ENTRIES SUPPLIED >>

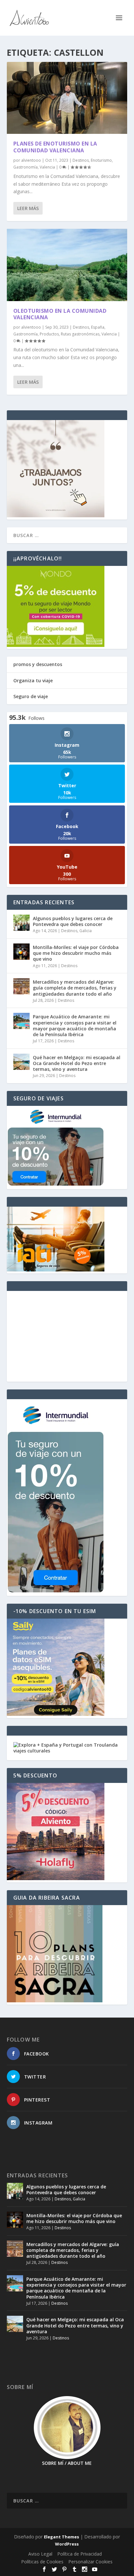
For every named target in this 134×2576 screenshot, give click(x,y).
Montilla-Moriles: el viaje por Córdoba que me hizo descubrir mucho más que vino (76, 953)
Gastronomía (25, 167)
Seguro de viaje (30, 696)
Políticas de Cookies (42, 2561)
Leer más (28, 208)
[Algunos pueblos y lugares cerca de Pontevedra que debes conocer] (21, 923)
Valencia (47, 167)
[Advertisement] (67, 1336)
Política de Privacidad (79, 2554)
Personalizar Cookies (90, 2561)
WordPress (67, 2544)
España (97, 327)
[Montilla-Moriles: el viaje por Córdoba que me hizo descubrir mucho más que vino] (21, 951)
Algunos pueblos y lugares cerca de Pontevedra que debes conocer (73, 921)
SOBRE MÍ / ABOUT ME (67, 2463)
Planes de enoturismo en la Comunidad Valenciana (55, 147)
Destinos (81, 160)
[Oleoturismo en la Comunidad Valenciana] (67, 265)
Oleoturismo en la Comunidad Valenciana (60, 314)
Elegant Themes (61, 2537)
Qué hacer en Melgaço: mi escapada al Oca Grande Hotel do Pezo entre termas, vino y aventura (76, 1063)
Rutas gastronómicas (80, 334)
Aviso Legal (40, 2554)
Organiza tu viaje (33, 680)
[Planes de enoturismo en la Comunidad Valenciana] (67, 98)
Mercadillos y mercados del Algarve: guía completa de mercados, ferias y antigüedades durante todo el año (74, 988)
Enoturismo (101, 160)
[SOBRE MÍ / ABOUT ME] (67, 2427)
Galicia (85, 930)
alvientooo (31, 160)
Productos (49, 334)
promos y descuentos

...

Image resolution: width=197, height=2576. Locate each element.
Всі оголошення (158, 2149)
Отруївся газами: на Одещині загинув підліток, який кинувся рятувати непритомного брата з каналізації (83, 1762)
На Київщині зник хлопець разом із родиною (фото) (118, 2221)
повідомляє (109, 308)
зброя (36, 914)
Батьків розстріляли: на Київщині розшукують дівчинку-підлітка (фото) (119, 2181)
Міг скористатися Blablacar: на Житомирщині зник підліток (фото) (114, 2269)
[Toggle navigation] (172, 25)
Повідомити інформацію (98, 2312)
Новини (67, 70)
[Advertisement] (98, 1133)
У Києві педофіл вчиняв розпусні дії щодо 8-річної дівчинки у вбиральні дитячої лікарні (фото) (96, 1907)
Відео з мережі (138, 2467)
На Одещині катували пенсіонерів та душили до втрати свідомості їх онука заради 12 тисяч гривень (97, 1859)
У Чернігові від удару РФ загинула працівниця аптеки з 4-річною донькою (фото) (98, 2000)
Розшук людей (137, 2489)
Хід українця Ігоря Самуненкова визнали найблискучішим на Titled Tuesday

--

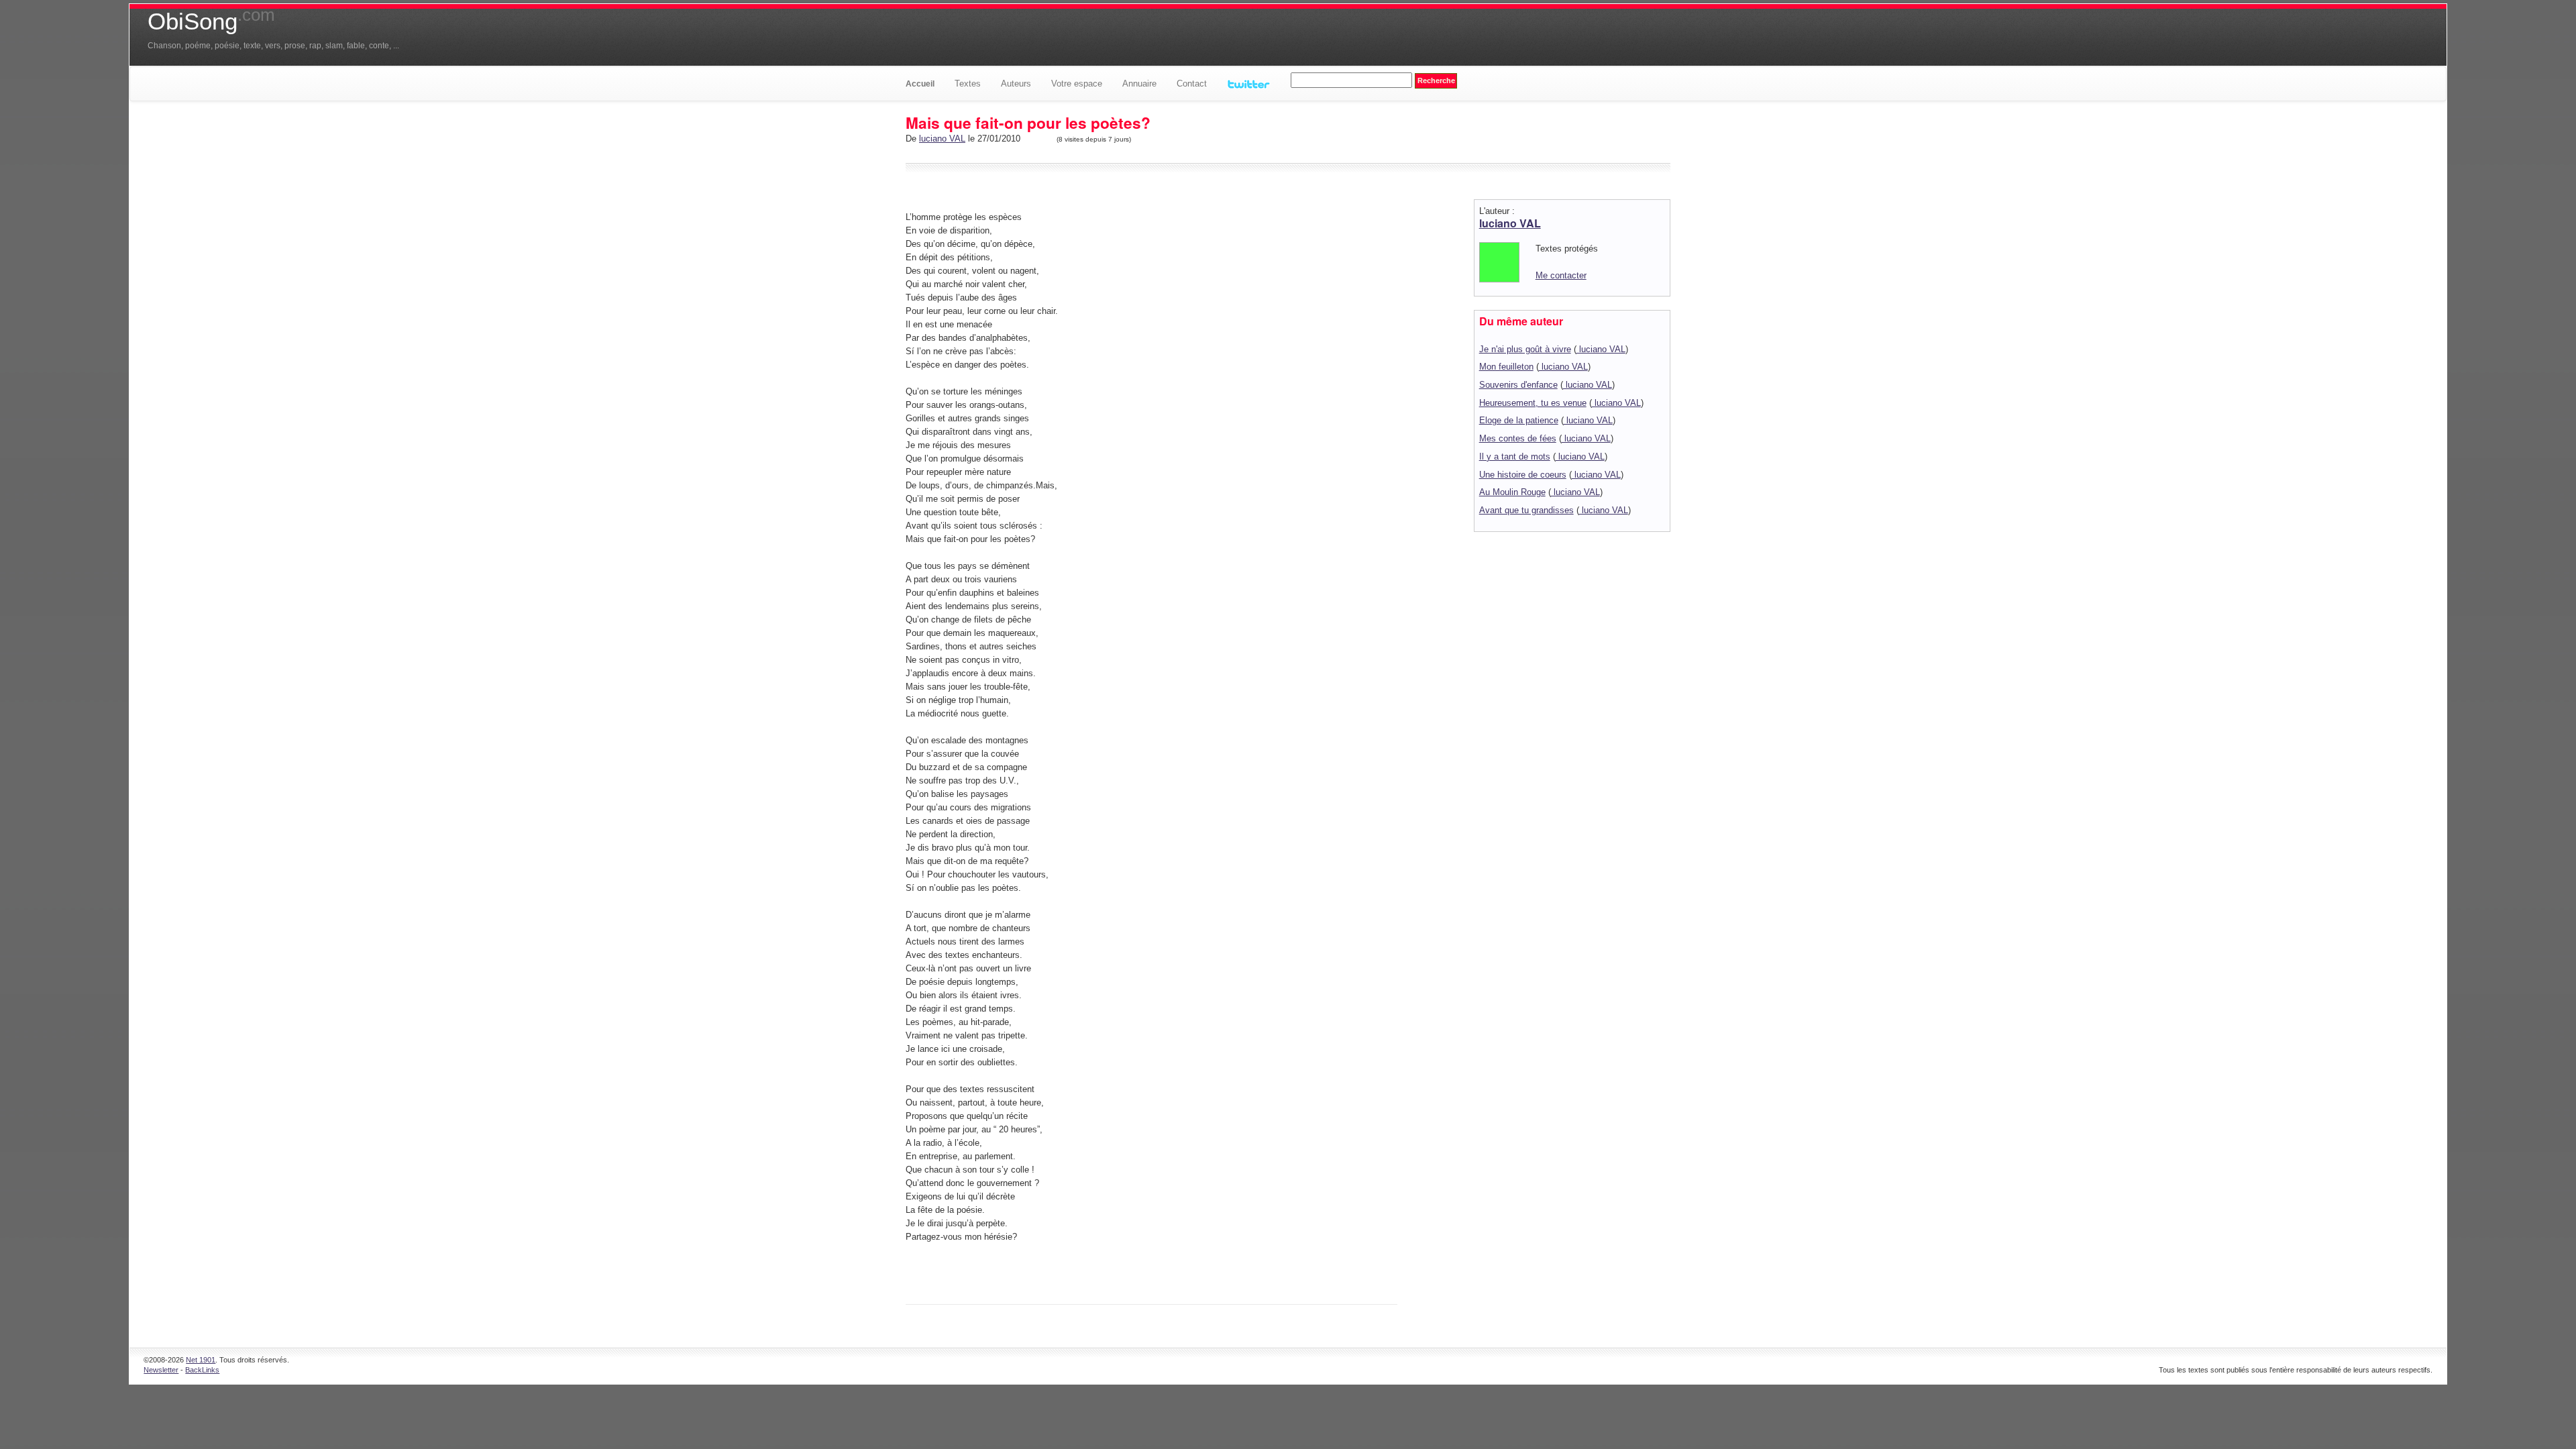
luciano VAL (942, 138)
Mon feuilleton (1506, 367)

WHAT THIS TASK INVOLVES >> Among the records above, only the lines between the line holding "For every named" and the line holding "Leer más (28, 208)", inclusive, are to be output, exactly as written.

SOLUTION FOR THIS PROBLEM >>
For every named target in this 134×2576 screenshot, give click(x,y).
Montilla-Moriles: el viaje por Córdoba que me hizo descubrir mucho más que vino (76, 953)
Gastronomía (25, 167)
Seguro de viaje (30, 696)
Políticas de Cookies (42, 2561)
Leer más (28, 208)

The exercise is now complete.